-- EXCERPT TO READ --
^^^^^^^^

More importantly, psychiatrists, brain scientists and academics with a heavy science-oriented background view dream therapy as controversial for treatment of serious illnesses. Siding with conservative schools of thought to support their arguments with quantitative data, professors like Allan Hobson at Harvard University will not make any claims since no controlled study has been done.

He provides an explanation in his book, Dream Life, where he takes a scientifically biological rather than psychoanalytical approach to dream science, describing the functional and frontal splitting of the brain during lucid dreaming. He concludes that dreams—“a mental state that tells us something about our consciousness,” he says—are meaningful links between one state of the brain activated in Rapid Eye Movement (REM) sleep and another activated in waking state, which contradicts Freudian dream theories.

In contrast, a team of European scientists at Germany’s Max Planck Institute of Psychiatry have been successful in testing Lucid Dreaming Treatment (LDT) on patients suffering from chronic nightmares not related to PTSD. Randomly placing patients in two small control groups, they found that LDT is a useful alternative for patients not suffering from repetitive themes. However, the effects of LDT continues to be limited to nightmare evaluation, as there are no randomized control trials for PTSD patients, due to lack of funding, too few available scientists, and good alternatives.

Due to extensive empirical evidence, the treatment-of-choice for PTSD sufferers is Cognitive-Behavioral Treatment (CBT), points out team member Victor Spoormaker. Both Spoormaker and Lasley have knowledge of such trials showing effects of cognitive-behavioral therapy using techniques like imagery rehearsal to diminish nightmare frequency. However, Lasley firmly stands behind various lucid treatments, convinced of its therapeutic qualities and access to unconscious layers of information, that someday will cure her clients.

“There is a lot of power in dreams…a lot of things you can’t prove in life,” says Lasley, levels of awareness both writer Allen Edgar Poe and German theoretical physicist Wolfgang von Goethe once agreed upon and obsessed over. How much validity this all holds still remains to be explored by the scientific community.

^^^^^^^^

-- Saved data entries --
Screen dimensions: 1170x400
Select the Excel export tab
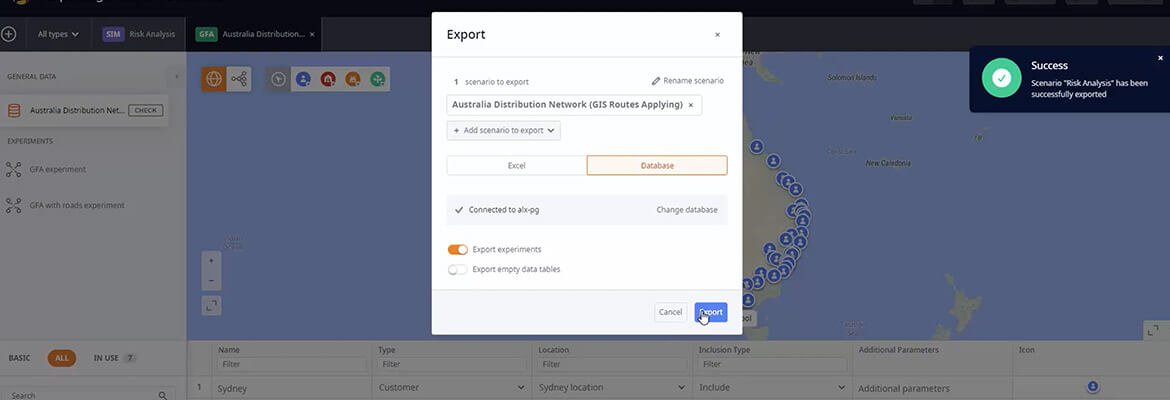coord(516,165)
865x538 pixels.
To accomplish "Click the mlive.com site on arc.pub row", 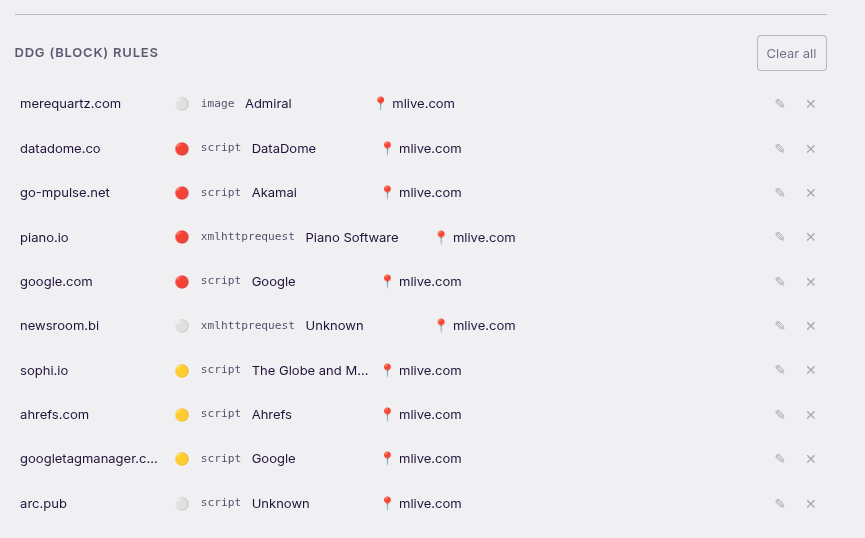I will click(x=430, y=504).
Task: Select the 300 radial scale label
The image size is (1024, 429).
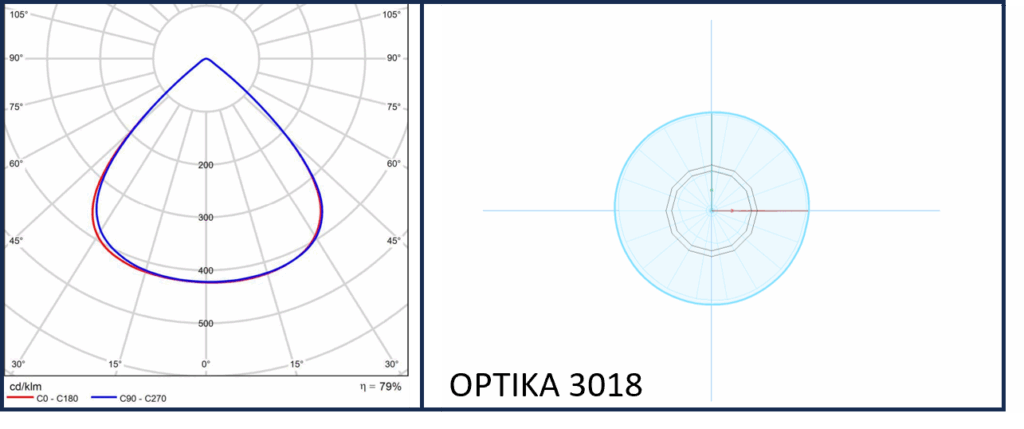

^^^^^^^^

-- TASK DESCRIPTION --
Could you rewrite the dream therapy excerpt from "Due to extensive" up to and including "cure her clients.", putting "nightmare severity" in place of "nightmare frequency"?

-- EXERCISE RESPONSE --
Due to extensive empirical evidence, the treatment-of-choice for PTSD sufferers is Cognitive-Behavioral Treatment (CBT), points out team member Victor Spoormaker. Both Spoormaker and Lasley have knowledge of such trials showing effects of cognitive-behavioral therapy using techniques like imagery rehearsal to diminish nightmare severity. However, Lasley firmly stands behind various lucid treatments, convinced of its therapeutic qualities and access to unconscious layers of information, that someday will cure her clients.